Segment Start: Given information

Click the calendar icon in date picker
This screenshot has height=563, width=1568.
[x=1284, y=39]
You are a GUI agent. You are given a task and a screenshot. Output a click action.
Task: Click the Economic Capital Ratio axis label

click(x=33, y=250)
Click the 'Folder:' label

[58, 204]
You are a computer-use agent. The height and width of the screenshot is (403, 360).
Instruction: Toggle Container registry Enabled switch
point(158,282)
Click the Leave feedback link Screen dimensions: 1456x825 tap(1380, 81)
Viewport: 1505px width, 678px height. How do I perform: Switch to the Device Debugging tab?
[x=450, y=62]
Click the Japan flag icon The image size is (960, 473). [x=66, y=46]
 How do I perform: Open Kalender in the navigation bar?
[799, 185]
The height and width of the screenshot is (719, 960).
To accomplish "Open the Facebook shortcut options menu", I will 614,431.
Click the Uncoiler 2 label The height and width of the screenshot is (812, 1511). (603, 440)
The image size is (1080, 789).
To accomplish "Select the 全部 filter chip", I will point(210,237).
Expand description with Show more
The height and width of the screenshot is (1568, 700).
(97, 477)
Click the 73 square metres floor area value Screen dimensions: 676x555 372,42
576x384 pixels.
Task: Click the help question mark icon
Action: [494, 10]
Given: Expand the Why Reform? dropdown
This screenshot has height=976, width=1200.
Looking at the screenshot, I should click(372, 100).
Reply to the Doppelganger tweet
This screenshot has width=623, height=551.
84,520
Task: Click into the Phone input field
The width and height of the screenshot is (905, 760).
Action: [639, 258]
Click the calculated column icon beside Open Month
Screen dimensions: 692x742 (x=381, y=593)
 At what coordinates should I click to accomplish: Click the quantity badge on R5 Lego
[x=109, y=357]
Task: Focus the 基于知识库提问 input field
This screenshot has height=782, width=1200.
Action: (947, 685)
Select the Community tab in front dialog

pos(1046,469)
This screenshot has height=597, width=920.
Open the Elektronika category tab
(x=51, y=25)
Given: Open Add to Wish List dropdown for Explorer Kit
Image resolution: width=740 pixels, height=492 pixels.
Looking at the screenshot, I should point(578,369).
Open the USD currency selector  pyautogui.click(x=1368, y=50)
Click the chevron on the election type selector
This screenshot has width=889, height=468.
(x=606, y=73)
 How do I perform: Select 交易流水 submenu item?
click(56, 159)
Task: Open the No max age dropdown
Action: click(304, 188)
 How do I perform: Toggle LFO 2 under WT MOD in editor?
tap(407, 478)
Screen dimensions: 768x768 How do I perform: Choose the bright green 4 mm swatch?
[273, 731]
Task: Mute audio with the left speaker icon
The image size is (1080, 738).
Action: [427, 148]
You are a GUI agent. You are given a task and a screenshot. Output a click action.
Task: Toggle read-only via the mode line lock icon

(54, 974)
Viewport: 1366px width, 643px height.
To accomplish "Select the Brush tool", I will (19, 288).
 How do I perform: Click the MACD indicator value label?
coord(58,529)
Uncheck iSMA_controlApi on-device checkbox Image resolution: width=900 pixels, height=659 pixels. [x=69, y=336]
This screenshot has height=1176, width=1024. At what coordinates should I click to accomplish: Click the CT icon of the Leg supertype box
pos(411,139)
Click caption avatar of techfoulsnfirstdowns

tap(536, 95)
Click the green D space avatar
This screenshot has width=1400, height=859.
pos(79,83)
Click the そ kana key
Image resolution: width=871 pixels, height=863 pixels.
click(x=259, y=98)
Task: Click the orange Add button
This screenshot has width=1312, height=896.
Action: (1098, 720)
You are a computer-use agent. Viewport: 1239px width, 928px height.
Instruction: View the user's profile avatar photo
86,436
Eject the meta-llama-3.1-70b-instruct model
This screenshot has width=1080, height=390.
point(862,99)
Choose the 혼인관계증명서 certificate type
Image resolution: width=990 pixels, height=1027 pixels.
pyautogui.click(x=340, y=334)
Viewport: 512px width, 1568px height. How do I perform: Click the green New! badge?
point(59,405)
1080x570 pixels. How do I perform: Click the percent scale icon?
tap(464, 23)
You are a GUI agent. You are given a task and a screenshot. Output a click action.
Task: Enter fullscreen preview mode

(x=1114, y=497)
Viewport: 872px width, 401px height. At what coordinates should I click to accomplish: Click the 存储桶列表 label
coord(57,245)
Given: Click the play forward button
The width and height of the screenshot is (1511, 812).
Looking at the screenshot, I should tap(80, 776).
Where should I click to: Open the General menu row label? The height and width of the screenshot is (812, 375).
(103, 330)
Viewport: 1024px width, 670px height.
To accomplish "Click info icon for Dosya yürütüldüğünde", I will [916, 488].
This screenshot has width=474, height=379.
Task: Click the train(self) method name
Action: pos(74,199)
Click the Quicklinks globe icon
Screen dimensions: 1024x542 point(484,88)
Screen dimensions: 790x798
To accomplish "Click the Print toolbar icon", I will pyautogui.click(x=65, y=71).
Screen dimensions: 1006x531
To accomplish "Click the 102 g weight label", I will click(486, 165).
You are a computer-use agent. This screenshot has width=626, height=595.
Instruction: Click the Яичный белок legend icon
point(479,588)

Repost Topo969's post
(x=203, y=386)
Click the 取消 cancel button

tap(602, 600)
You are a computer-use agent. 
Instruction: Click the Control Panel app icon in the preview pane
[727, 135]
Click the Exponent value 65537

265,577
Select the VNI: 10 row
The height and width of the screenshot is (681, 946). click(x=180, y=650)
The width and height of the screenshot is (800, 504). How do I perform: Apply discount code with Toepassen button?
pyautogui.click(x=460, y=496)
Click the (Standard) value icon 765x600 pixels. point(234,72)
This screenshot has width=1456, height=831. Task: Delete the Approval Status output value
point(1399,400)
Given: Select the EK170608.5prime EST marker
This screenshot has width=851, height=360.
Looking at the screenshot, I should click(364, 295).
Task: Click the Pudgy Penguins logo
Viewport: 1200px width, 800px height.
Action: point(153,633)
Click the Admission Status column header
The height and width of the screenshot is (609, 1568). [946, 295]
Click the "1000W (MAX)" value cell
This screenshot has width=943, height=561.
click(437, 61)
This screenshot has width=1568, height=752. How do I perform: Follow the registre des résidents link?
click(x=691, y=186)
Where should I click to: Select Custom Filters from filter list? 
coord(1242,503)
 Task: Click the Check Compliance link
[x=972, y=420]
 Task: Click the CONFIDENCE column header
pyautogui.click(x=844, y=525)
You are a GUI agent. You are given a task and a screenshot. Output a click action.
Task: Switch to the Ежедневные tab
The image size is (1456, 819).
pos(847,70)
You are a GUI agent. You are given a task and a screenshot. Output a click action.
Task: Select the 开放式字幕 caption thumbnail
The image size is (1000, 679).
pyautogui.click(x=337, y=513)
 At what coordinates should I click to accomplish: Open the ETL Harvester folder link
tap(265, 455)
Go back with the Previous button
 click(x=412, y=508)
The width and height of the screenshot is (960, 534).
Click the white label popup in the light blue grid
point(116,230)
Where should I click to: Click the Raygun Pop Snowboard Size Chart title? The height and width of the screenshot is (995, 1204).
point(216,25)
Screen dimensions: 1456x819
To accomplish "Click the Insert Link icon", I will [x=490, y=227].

Segment End: Given information

## Your goal
Copy all lines from the listing that contain "computer".

## Problem solution
You are a computer-use agent. The height and width of the screenshot is (403, 360).
You are a computer-use agent. Viewport: 1239px width, 928px height.
You are a computer-use agent. This screenshot has width=626, height=595.
You are a computer-use agent. 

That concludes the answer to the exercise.